Two recent data-mining projects evaluated the extent of association between DIL and currently used medications. The Schoonen and coworkers’ study collected clinical information from 4507 primary care patients from the United Kingdom General Practice research database for up to 14 years, some of whom were treated with drugs previously reported to be at high, moderate, or low risk for causing DIL . During this period patients who were treated with one of the selected drugs for at least one year and received a diagnosis of SLE or DIL were matched in time with control subjects who had no autoimmune disease. Among the 875 cases of a lupus-like diagnosis, only six subjects were treated with the high or moderate risk drugs (hydralazine or quinidine), and 50 subjects were treated with minocycline, considered a low risk drug. After correcting for confounders, the OR for a lupus diagnosis was statistically significant but only ∼4-fold for hydralazine and minocycline and 1.9-fold for carbamazepine. In addition, it was not determined by follow-up studies whether these patients actually had DIL. Overall, this analysis is consistent with the notion that DIL is rare for medications commonly used in the general population.

In another data-mining study Arnaud and coworkers searched for possible DIL in >16 million reports of suspected adverse drug reactions that were entered into the phamacovigilance database of the World Health Organization International Drug Monitoring Programme from >130 countries over the past 51 years. Of these, 8163 reports in the category of new onset SLE were associated with 118 medications, and statistically significant disproportionate cases of SLE-like symptoms were calculated. As expected, drugs known to be at high risk for DIL (procainamide and hydralazine) occurred with particularly high prevalence of new onset lupus-like symptoms. However, the TNFα-blocking biologics infliximab, adalimumab, and etanercept were the most commonly reported agents associated with SLE-like symptoms, reflecting the frequent use of these macromolecular biologics over the past three decades. TNFα-blocking agents also showed significant association with lupus diagnosis in the report of Moulis and coworkers , with infliximab and adalimumab having a higher OR than etanercept.

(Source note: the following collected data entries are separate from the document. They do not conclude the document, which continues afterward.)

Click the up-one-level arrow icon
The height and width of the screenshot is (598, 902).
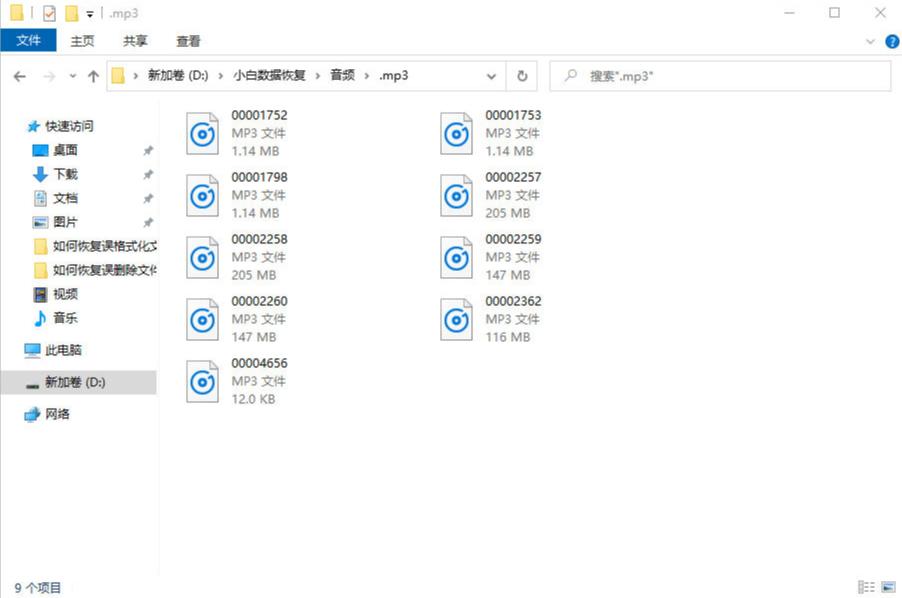92,75
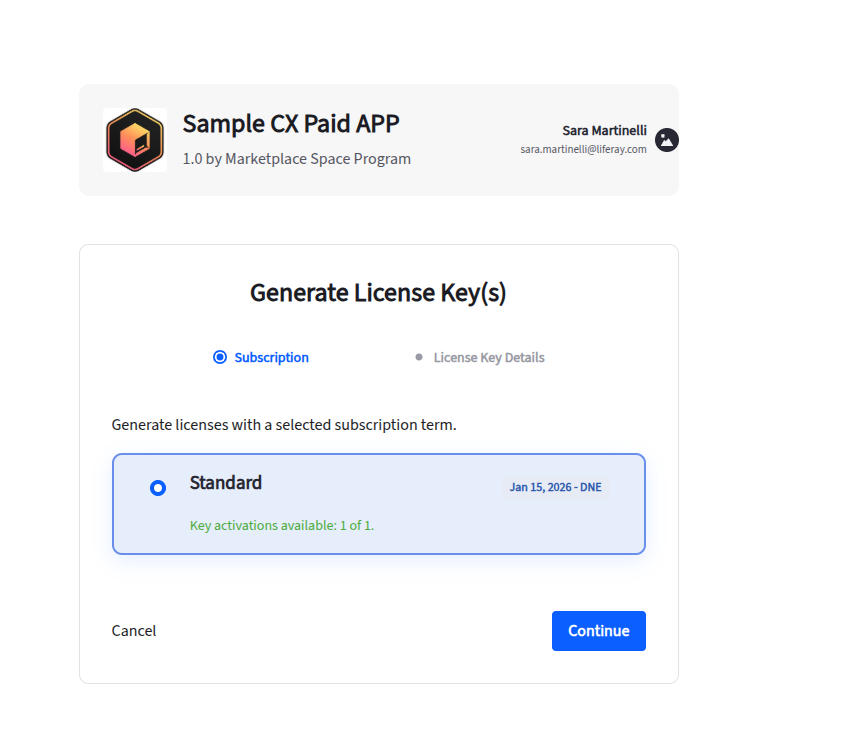
Task: Click the sara.martinelli@liferay.com email address
Action: coord(583,149)
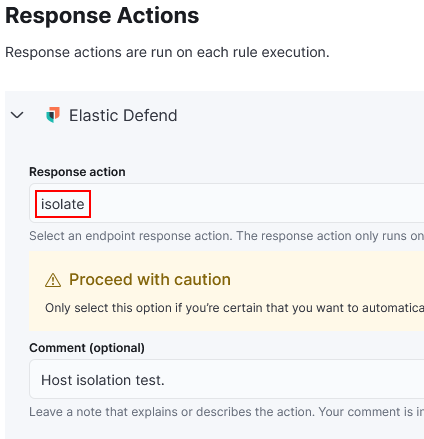Open the Response action dropdown showing isolate
Image resolution: width=424 pixels, height=439 pixels.
(x=227, y=203)

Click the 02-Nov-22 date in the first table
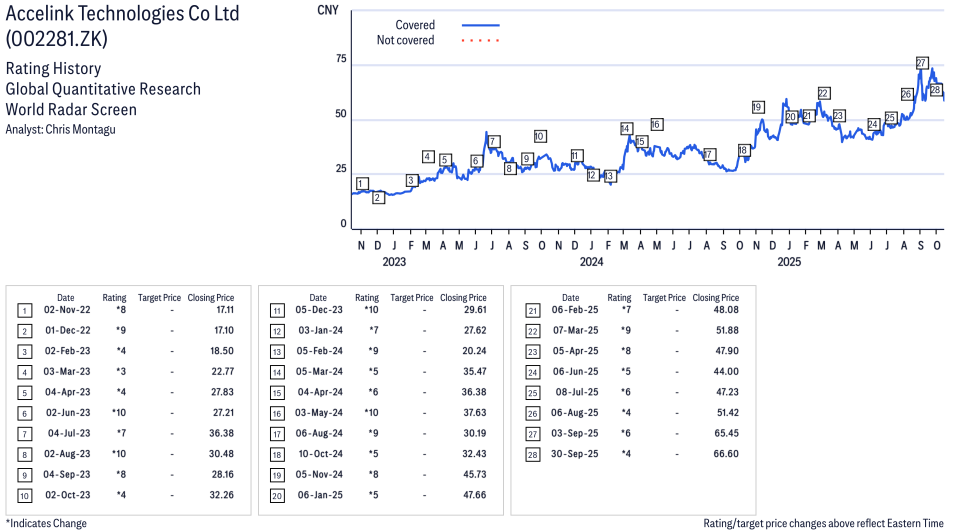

However, as with the Schoonen and coworkers’ study , there was no follow-up data verifying the diagnosis of DIL after discontinuation of the suspected lupus-inducing drug.

Overall, while an unknown number of suspected cases of drug-induced ANA or DIL may be false reports, these recent data-mining, large population studies provide a valuable resource for implicating frequently used medications that might be at risk for causing DIL. The Arnaud and coworkers’ study identified 42 drugs that have not previously been known to cause DIL, and Dinse and coworkers added seven new drugs suspected of inducing ANA. These findings should sensitize the health care community to increased vigilance for DIL with patients taking these drugs and motivate the publication of novel, convincing case reports.